Тут он попереживал малость с глубоко затаенной обидой, но вскоре мысли его вновь вернулись к даче.
— Теперь, как подходит выходной, места себе не нахожу, не терпится, рвусь… Погода не погода, все равно еду. Хозяйство там у нас целое. С весны огородом, грядками занимаемся. Смородины, крыжовника насадили… три яблоньки скоро заплодоносят! Летом — грибочки, малинку и прочую лесную ягодку собираем. Насолили, намариновали с Марьей Михайловной, вареньица наварили!.. В августе-сентябре будем огород оснимывать, кое-что в яму на хранение спустим, кое-что сразу домой свезем. И порядочек полный, и всю зимушку без забот: лук, чесночок, картошечка — все свое, не бегать ни в какой магазин. Много ли нам, двоим-то, надо. Ребят у нас с Марьей Михайловной тю-тю. Мы ведь сошлись поздно, обоим уж за тридцать было. Ну, и у кого-то, видно, аппаратура неисправна. Впрочем, оно, может, и к лучшему, — задумался он, — куда их, пацанов, по рукам ведь и ногам свяжут… А так мы свободны с Марьей Михайловной. Она так на даче и поселяется летом, редко когда в город наедет. Я ее и от работы освободил. Она тоже в СМУ, в бухгалтерии работала. Домохозяйка сейчас. Зарплаты нам и одной хватает. Да и велик ли был у нее заработок. Дачу иметь выгоднее: и в смысле здоровья, — постукал он себя по груди, — и в денежном смысле, и в смысле душевной полноты. Утречком выйдешь на крыльцо — лес, тишина кругом, покой… птички чивиркают. Внизу, по-над речкой, туманец курится, водичка пожуркивает. Из нее тянется пожарный шланг к изгороди. Это я электронасос поставил. Строитель я или кто? — опять напомнил он. — Даром я, что ли, в завхозах ходил, знаю, где что добыть, где что лежит плохо… Марья Михайловна теперь не нарадуется, отвыкла за водой под угор спускаться. Нажмет она кнопочку и поливай, сколько душе угодно.

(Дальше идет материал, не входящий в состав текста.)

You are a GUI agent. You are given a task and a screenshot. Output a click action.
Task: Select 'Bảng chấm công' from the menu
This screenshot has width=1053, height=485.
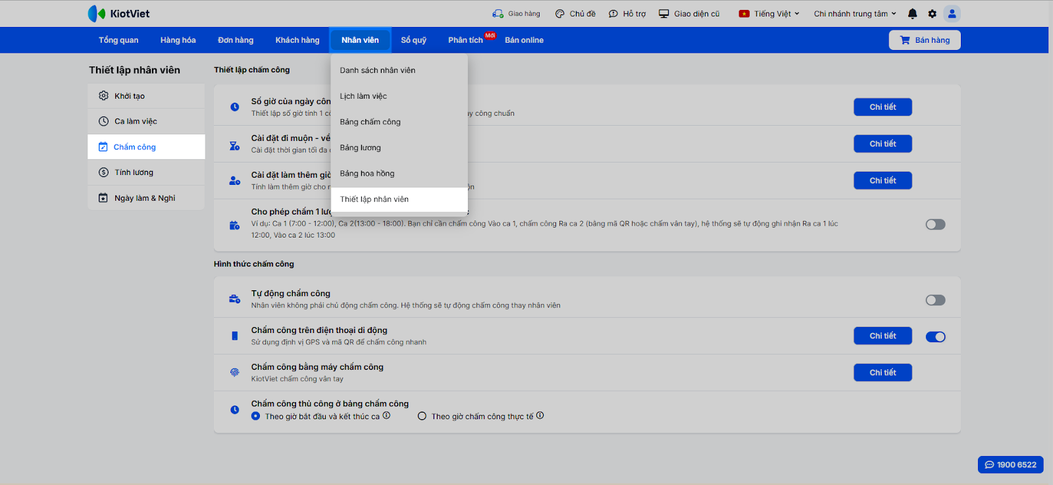tap(371, 122)
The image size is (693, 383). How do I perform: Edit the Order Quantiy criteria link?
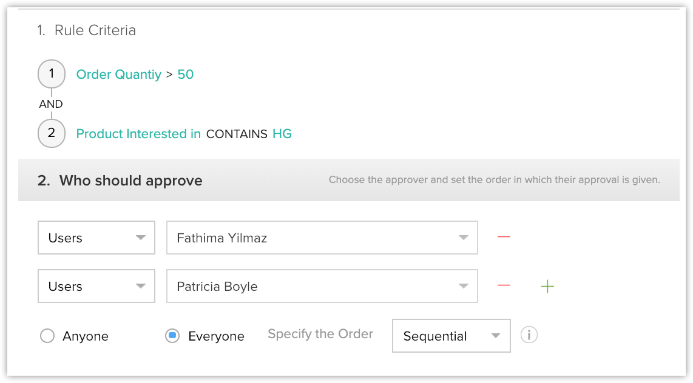pyautogui.click(x=119, y=74)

Он широко и бахвальски улыбнулся, глянул в окно, где мимо проносился, мелькал испятнанный уж осенью лес, и продолжил:
— Приеду сейчас, отдохну с дороги. Выпьем мы чайку с Марьей Михайловной. Выждем, пока лес от росы обсохнет — и за маслятами! Страсть, как люблю!.. А вечерочком, может, одни хорошие знакомые на машине своей нагрянут — вот шуму-то будет! Пикничок разобьем на лужайке! Песенок попоем!
Заметив, что я помалкиваю, не разделяю его бурного настроения, он, как бы дав себе передышку, спросил:
— А вы на охоту, значит?
— На охоту.
— Ясненько! — вновь оживился он. — И попадается что? Случается убивать?
— Изредка.
— Мне вот нынешним летом тоже повезло, — полез он в нагрудный карман своего кителя. — Я, видите ли, еще и фотографией балуюсь. Слабинка, так сказать, моя… Одни на винцо в свободное время нажимают, другие на баб падкие… третьи книгами, марками увлекаются. А я вот с ФЭДом не расстаюсь. В армии еще пристрастился. И днем и ночью готов за фотоувеличителем высиживать. Пальцы вот пожелтели от проявителя. Всю, так сказать, свою зрелую жизнь, начиная с двадцатилетнего возраста, на фото, в альбом переношу. Толстая получается книжица. Будет что вспоминать под старость. Ну, опять же сценку какую-нибудь, видочек поймаешь. Птаху, зверька какого-нибудь щелкнешь… Редко, конечно, выпадает настоящая удача. Трудное это дело. А тут посчастливилось… — Он достал большое кожаное портмоне, долго копался в нем, вынул наконец фотографию, погладил ее любовно и протянул мне: — Смотрите, какой красавец!
На фотографии, в темном глухом ельнике, дремучем и перестойном, замер в напряженной, настороженной позе лось-великан. Огромные, тяжелые рожища со множеством кривых острых отростков глыбисто и коряво торчали над его головой, как корни вывороченных деревьев. Лось стоял возле толстой, замшелой ели, вокруг — истоптан и иссечен копытами мелкий подрост.